By putting itself under the law, the Church fell from grace (Gal. 5:4) and from its enjoyment and understanding of all we have in Christ today. As a result, the life of the Church was gone, and the Church became a morgue for a long time in the Dark Ages.

However, when the Reformation came, it was Pauline truth that began getting recovered. The concepts of grace alone, “the just shall live by faith” (Rom. 1:17), “one body” (Eph. 4:4), and the “blessed hope” (Titus 2:13) of the Rapture were truths first revealed through Paul that were recovered. Then the distinctive ministry and message of Paul were again recognized in the 20th Century.

What we can see in the account of Eutychus is that it is Paul, the ministry and message of Paul, that gives life to the Church. It is when the grace of God as revealed through Paul embraces the Church that it finds its life and power in Christ.
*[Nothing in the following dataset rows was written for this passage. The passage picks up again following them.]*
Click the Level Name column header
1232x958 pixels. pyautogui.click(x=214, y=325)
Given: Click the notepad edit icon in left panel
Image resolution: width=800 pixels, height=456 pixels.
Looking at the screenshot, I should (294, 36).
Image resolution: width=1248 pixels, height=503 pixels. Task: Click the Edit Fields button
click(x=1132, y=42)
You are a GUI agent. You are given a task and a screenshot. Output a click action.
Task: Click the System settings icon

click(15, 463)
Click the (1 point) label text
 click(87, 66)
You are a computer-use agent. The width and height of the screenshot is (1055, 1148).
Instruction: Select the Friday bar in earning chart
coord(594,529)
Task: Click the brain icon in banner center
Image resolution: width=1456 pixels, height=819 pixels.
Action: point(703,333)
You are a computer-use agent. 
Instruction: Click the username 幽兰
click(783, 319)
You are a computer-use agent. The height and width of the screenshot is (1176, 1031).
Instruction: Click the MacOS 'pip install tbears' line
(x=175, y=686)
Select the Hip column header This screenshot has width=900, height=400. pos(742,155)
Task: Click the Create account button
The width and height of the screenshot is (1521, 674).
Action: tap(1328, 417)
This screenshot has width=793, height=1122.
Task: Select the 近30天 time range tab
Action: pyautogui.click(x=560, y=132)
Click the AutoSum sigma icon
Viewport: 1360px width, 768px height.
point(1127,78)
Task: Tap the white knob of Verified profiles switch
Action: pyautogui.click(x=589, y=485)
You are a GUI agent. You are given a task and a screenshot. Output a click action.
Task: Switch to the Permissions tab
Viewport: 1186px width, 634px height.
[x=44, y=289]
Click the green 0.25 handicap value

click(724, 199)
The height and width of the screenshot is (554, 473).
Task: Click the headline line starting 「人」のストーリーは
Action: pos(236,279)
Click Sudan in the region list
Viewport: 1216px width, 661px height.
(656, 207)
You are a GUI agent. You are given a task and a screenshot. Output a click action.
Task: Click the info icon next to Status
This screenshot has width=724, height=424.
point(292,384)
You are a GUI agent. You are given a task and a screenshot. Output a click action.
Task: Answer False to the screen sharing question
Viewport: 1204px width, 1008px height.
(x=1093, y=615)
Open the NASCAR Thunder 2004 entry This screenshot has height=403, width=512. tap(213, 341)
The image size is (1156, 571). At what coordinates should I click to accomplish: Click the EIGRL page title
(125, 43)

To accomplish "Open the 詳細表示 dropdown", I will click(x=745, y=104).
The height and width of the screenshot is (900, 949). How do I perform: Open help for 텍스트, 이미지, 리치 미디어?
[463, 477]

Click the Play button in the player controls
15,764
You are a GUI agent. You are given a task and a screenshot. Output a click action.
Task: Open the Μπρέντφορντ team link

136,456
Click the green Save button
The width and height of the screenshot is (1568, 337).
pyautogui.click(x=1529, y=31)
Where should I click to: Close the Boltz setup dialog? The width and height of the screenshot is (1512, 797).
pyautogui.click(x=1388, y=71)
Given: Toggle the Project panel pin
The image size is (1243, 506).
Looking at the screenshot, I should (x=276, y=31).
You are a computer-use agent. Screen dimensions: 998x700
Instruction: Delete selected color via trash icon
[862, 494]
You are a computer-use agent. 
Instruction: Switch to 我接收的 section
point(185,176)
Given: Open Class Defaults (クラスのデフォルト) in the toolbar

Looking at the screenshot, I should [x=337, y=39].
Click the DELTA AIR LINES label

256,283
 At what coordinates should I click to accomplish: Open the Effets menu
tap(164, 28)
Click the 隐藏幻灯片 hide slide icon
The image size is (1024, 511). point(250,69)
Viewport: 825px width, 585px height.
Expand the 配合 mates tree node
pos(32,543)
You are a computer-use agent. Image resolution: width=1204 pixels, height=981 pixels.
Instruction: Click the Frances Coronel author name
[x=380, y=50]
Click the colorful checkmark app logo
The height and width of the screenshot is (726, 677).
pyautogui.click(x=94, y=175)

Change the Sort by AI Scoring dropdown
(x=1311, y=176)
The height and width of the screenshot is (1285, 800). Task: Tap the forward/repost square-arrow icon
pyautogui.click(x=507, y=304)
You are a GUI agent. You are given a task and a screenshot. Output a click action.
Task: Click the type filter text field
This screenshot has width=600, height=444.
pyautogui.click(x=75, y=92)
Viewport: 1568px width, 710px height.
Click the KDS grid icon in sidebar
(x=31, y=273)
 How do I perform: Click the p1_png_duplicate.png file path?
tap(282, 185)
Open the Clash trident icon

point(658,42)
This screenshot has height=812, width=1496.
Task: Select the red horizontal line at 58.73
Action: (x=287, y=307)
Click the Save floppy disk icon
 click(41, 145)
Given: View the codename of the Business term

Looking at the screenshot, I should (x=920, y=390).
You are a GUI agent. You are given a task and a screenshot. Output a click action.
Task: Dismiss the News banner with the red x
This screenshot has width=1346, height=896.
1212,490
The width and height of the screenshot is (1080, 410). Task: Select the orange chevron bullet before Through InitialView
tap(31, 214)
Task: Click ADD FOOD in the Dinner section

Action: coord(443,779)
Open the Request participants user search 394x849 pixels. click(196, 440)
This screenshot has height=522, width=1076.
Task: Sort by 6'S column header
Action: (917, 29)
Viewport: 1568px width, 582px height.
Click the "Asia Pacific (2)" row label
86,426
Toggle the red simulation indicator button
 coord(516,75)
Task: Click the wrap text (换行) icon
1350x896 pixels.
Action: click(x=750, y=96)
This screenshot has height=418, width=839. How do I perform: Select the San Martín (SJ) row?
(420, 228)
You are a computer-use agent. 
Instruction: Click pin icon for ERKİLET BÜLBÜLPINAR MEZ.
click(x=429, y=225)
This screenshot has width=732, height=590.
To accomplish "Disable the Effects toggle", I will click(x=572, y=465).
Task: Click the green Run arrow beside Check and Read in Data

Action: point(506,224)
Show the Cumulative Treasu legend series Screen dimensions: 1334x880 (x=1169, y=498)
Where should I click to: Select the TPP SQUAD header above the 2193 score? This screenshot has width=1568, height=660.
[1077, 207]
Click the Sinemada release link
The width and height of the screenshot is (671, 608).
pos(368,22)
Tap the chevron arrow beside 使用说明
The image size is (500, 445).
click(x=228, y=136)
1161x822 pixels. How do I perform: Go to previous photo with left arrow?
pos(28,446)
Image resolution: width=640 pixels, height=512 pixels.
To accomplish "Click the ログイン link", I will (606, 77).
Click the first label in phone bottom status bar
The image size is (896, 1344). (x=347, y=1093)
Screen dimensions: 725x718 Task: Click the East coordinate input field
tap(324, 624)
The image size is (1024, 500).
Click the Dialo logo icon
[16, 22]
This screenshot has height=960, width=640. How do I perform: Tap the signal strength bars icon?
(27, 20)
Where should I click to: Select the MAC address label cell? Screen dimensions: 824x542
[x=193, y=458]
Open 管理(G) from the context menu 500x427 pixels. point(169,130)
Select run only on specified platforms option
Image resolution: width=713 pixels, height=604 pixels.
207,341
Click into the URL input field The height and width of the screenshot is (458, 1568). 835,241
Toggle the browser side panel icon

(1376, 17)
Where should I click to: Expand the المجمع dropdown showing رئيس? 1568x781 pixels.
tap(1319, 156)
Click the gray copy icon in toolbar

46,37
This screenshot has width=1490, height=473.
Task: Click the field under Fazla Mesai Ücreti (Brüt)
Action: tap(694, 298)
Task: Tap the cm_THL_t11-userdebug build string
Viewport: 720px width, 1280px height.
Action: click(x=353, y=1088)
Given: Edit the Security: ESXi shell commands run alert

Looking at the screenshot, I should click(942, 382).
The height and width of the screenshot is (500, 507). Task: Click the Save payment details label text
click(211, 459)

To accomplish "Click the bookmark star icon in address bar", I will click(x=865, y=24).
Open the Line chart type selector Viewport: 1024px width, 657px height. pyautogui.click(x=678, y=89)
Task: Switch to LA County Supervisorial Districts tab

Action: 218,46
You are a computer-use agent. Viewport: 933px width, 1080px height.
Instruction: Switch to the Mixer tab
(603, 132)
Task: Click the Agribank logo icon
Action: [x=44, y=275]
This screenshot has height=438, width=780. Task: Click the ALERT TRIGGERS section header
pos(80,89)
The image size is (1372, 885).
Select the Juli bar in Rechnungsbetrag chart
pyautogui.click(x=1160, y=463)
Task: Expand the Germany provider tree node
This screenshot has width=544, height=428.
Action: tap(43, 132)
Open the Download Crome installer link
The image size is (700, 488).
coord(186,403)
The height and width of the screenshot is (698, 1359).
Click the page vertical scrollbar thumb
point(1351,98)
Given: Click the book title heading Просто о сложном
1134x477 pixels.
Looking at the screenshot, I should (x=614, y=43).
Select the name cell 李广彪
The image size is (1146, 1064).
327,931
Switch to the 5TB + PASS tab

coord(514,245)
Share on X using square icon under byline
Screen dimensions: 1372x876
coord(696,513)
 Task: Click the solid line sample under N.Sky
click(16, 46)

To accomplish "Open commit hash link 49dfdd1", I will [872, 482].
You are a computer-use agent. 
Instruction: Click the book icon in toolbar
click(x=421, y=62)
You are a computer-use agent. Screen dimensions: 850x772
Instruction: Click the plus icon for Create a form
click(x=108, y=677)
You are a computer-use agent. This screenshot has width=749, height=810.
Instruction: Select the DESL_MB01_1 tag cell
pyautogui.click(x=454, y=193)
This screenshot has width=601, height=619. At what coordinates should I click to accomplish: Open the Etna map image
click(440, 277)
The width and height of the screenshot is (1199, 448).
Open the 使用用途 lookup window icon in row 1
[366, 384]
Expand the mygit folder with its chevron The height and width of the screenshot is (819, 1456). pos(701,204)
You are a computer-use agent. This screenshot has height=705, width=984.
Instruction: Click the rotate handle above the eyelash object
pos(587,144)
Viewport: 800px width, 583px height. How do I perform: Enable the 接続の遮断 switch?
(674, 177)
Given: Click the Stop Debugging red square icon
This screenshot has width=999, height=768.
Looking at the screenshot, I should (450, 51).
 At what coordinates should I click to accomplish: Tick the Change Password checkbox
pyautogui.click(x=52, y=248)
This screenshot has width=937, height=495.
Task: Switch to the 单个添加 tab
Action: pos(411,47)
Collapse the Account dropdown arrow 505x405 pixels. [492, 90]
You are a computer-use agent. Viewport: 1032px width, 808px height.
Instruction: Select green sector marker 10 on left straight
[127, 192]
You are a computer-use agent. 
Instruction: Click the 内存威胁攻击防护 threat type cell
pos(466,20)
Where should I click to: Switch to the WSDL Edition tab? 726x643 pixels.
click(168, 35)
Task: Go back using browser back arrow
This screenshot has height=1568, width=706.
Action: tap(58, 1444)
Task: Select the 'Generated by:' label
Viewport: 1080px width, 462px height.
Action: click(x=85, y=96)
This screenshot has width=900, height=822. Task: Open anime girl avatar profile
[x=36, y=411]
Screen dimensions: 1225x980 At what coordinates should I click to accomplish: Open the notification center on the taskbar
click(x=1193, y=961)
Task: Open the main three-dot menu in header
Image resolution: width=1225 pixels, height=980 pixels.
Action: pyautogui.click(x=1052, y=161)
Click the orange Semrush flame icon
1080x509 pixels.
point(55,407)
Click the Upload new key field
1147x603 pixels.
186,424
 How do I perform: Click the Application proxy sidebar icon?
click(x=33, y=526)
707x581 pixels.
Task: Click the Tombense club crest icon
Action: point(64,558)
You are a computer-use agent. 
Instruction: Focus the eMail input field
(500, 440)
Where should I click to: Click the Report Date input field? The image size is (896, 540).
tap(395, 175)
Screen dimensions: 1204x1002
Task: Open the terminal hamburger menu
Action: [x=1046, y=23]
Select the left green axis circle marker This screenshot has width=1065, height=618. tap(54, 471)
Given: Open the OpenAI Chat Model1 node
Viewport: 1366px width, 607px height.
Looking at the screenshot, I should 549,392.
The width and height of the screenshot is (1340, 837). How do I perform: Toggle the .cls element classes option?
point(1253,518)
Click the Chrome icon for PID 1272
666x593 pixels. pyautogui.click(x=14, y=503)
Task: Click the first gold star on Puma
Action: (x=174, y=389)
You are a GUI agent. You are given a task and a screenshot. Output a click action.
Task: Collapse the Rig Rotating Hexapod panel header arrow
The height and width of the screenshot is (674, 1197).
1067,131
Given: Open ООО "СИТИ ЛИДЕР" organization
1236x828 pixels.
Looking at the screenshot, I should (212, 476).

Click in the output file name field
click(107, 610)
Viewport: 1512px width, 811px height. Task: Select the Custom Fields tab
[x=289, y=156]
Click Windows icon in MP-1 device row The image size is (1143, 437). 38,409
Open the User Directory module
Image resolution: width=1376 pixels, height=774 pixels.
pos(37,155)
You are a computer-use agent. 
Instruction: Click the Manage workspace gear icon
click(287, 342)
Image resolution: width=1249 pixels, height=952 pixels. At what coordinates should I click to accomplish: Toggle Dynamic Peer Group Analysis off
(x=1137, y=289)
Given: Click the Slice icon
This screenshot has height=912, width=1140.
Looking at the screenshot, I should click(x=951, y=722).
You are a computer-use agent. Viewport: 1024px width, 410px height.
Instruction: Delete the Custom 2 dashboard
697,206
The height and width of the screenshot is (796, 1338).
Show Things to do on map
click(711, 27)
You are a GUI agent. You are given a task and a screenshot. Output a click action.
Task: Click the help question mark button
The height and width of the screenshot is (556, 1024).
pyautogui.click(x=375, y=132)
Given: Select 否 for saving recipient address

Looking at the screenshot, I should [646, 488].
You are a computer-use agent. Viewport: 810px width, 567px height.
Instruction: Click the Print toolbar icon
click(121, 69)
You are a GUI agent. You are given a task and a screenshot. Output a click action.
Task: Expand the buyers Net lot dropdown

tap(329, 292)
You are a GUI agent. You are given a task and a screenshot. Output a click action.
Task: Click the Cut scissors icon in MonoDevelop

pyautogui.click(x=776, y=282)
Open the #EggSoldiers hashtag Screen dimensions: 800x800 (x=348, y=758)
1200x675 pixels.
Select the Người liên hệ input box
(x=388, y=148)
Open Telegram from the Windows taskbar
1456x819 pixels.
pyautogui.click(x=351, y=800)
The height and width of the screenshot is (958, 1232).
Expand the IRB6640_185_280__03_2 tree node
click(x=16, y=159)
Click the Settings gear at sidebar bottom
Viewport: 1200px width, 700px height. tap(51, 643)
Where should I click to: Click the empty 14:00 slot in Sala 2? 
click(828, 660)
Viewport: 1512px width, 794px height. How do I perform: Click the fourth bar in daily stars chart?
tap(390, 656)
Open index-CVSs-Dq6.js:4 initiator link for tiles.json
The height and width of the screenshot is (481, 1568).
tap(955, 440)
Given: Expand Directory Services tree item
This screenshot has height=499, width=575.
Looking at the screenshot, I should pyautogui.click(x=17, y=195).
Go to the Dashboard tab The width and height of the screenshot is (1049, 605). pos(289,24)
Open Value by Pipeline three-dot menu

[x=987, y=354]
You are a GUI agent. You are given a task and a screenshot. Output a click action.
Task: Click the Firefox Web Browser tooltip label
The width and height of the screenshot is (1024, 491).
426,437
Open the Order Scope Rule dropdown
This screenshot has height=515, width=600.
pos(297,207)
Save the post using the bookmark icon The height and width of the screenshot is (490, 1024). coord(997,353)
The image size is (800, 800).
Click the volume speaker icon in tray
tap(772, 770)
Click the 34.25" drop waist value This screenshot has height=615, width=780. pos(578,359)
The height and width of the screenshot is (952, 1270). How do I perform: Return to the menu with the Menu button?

As it was God Who gave life to Eutychus through Paul, so it is God that gives life to the Church through Paul.

And the result will be as Acts 20:12 states, “And they brought the young man alive, and were not a little comforted.” When the Church turns to the truth that Christ revealed to Paul for this dispensation, the Church, like Eutychus, will be alive, and it will result in not a little comfort.

There is great comfort to be found in this remarkable message: the comfort of salvation by grace through faith as a free gift, being sealed in Christ, being blessed with all spiritual blessings, having a seated position in Christ in the heavenlies, and to look for Christ’s appearing to catch us away to glory to forever be with Him before the Tribulation ever begins. As Paul wrote of that blessed hope, “Wherefore comfort one another with these words” (1 Thes. 4:18).